Note that $\omega$ is tangent to the extensions of $AD,AE,EP,DP$. So $AD+DP=AE+EP$. Let $\omega'$ tangents $DE$ at $Y$, $\omega$ tangents $BC$ at $X$. Then $DY-YE=EP-PD$. This means that the excircle $s$ of $\triangle DPE$ opposite $P$ is tangent to $DE$ at $Y$. Note that $\omega,s$ are homothetic about $P$, so $X,P,Y$ are collinear. Similarly $X,Q,Y$ are collinear. Thus $PQ$ passes through the fixed point $X$. This is quite similar to IMO 08 Q6 actually...

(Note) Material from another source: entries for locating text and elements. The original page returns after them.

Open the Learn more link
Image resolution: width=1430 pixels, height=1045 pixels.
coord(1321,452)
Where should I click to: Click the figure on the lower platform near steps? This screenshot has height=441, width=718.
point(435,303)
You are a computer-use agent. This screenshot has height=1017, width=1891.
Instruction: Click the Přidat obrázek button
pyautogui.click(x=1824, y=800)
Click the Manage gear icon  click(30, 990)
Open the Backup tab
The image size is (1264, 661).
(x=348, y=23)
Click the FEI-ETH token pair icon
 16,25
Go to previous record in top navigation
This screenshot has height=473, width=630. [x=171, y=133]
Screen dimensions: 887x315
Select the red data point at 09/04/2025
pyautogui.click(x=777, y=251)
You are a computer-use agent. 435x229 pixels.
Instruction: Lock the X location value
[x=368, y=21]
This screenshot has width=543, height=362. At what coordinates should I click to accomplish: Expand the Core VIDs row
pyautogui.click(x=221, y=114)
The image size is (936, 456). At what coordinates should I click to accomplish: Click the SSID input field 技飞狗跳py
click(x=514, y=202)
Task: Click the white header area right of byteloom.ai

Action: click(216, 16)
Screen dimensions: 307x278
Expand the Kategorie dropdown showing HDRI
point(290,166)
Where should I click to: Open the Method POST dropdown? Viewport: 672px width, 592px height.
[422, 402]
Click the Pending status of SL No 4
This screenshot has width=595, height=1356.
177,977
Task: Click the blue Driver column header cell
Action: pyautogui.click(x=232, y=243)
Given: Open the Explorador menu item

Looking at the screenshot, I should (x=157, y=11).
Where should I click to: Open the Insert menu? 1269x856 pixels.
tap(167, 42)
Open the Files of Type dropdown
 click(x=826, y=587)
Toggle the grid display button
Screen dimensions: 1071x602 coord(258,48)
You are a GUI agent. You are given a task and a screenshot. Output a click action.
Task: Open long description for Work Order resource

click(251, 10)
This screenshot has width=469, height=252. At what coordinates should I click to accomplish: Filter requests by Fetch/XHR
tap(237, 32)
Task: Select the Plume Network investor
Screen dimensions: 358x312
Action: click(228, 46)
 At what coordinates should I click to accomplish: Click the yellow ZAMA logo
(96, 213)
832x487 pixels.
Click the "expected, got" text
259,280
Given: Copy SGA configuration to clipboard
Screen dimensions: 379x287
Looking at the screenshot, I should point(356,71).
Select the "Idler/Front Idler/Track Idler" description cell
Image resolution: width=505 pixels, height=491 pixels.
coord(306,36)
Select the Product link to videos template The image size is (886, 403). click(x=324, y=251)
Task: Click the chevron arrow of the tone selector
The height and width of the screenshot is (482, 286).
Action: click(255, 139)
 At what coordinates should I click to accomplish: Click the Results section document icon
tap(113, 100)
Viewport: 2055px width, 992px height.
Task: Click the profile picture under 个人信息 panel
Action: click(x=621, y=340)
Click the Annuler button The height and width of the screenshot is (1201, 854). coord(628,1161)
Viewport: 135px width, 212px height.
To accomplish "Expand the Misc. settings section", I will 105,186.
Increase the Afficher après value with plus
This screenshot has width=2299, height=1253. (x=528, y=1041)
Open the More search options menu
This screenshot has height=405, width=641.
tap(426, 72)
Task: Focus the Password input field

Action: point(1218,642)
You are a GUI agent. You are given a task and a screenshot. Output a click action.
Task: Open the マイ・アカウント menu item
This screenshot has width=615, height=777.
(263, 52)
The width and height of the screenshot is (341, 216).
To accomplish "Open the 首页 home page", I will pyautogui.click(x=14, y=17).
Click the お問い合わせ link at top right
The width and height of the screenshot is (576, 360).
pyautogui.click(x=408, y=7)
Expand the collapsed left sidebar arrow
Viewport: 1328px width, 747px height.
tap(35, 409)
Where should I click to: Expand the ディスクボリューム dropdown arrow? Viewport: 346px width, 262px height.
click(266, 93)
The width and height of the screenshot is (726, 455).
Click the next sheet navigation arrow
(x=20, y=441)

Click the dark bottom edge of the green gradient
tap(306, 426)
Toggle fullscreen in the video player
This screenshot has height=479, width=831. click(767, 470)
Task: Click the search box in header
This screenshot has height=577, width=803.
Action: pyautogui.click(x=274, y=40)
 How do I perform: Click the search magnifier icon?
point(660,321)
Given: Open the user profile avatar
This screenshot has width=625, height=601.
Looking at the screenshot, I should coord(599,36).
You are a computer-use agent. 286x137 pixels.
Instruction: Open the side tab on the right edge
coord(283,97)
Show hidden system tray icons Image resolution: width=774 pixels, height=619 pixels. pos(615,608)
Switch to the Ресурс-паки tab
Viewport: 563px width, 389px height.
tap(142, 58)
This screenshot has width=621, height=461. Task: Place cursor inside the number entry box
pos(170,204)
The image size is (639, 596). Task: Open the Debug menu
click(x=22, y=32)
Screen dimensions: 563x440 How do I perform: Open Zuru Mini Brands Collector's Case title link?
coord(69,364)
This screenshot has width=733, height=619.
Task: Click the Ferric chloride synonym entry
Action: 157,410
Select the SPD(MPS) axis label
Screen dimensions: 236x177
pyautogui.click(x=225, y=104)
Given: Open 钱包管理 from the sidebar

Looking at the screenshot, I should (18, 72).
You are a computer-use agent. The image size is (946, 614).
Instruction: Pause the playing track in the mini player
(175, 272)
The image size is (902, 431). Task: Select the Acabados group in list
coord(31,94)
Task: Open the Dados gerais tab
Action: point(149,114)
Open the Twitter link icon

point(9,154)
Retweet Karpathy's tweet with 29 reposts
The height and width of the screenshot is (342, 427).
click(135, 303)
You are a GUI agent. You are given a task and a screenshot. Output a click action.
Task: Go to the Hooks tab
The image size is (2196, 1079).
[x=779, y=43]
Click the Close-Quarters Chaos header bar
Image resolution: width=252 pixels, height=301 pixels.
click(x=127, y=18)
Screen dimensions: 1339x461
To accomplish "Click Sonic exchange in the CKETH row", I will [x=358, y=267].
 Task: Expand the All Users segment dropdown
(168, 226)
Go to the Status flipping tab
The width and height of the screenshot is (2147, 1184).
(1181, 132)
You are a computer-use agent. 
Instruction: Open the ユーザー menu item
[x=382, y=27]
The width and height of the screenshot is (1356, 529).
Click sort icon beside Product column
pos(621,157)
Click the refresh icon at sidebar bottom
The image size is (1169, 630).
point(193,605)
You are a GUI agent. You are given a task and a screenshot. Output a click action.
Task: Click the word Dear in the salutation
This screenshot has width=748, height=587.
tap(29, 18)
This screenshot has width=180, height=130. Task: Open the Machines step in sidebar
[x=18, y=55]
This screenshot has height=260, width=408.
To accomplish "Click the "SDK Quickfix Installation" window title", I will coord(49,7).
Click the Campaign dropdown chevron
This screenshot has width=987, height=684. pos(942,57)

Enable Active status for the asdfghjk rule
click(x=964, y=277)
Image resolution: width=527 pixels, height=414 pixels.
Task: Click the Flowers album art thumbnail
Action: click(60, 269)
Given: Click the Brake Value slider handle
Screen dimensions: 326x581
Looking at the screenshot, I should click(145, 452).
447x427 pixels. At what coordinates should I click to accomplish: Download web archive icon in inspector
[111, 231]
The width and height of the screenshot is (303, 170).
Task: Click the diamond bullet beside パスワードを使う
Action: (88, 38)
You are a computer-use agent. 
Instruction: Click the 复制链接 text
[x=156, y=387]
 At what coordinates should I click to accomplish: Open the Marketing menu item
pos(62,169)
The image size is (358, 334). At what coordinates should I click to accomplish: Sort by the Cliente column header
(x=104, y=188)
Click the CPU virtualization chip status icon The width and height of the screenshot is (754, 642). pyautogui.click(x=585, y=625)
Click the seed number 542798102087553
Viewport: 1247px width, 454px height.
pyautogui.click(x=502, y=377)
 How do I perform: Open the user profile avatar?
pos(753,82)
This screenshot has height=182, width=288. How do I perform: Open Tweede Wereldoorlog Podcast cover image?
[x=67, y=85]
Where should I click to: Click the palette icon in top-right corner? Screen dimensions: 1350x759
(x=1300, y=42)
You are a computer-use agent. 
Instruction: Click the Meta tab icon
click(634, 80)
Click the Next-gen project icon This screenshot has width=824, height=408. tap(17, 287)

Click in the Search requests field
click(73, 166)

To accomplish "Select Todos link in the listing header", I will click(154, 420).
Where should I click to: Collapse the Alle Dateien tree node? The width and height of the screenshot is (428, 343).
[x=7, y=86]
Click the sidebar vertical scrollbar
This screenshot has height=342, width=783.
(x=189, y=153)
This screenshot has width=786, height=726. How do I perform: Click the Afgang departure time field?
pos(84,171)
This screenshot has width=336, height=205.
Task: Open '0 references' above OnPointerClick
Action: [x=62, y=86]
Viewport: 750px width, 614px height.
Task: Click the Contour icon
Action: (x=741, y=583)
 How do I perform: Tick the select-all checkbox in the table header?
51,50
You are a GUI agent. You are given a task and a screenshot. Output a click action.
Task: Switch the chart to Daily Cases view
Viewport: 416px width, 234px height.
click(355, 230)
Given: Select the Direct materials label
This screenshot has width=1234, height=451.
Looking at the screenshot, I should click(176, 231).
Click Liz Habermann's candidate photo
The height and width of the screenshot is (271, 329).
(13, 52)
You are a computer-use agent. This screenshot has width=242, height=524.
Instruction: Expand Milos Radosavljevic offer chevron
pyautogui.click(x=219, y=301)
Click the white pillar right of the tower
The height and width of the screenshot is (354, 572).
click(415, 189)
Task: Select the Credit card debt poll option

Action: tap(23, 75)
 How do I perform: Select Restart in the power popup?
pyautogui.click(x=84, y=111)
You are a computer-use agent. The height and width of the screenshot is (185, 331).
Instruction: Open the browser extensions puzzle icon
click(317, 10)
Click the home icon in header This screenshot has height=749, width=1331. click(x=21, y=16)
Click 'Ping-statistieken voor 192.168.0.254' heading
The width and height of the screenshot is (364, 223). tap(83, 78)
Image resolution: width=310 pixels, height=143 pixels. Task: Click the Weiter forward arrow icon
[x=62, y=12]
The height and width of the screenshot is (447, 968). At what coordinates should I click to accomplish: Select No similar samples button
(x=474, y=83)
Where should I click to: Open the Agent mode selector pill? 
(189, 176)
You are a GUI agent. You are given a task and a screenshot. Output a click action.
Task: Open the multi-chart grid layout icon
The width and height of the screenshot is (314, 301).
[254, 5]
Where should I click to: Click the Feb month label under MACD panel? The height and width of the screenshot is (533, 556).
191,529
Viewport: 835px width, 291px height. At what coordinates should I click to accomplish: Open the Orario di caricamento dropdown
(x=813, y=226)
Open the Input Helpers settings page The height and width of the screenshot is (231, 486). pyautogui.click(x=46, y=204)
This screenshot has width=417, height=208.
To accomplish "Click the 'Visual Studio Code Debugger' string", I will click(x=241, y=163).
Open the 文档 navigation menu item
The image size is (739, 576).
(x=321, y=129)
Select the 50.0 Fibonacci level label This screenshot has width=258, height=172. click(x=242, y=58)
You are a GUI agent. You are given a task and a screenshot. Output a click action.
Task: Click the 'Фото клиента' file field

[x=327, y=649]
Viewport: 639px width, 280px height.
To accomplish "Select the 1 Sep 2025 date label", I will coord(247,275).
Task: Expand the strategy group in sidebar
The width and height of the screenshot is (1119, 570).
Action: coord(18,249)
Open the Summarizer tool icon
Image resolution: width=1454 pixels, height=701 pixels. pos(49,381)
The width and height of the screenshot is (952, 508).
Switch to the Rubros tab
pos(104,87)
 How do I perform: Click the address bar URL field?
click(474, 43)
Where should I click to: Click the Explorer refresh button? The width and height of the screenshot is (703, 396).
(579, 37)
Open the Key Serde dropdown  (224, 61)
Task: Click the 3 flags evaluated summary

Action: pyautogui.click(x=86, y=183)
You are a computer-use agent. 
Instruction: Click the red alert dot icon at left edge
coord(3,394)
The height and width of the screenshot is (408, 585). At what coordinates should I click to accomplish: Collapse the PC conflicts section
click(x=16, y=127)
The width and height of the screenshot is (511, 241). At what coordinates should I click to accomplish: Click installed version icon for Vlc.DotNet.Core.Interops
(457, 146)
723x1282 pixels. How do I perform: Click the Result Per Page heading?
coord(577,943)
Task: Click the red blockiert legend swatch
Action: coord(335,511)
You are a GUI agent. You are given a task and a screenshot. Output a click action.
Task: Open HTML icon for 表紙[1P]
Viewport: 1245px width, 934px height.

I don't know if the following is actually solution, so someone please check. First we se that map $\pi: D\mapsto E$ is projective from line $AB$ to line $AC$. A map $\pi _E$ which takes $E$ to it's tangent $EP$ on $\omega $ and map $\pi _D$ which takes $D$ to tangent $DP$ are both projective. Thus composition $\pi ' = \pi _E\circ \pi \circ \pi _D^{-1}$ is also projective and takes line $DP$ to line $EP$. So $P$ must be on some fixed conic (or line) $\mathcal{C}_1$. It's obviously that $BQ|| EP$ and $CQ|| DP$, so map $CQ \mapsto BQ$ is also projective and thus $Q$ must also be on some fixed conic (or line) $\mathcal{C}_2$. Now let $\omega $ touch $BC$ at $F$ and let $\omega' $ touch $BC$ at $G$. Also let $B'C'$ be parallel tangent on $\omega$ to $BC$. If $E =C$ we see $P=F$ (and $Q = G$) and if $E = C'$ we see $Q = F$. So $F$ is on both $\mathcal{C}_1$ and $\mathcal{C}_2$ so map $\rho: P\mapsto Q$ is also projective from $\mathcal{C}_1$ to $\mathcal{C}_2$. Now if $E= A$ then $Q=P =A$ and so $P,Q$ and $G$ are collinear; and if $P=F$ then $Q=G$ so $P,Q$ and $G$ are again collinear, thus $QP$ always passes through point $G$.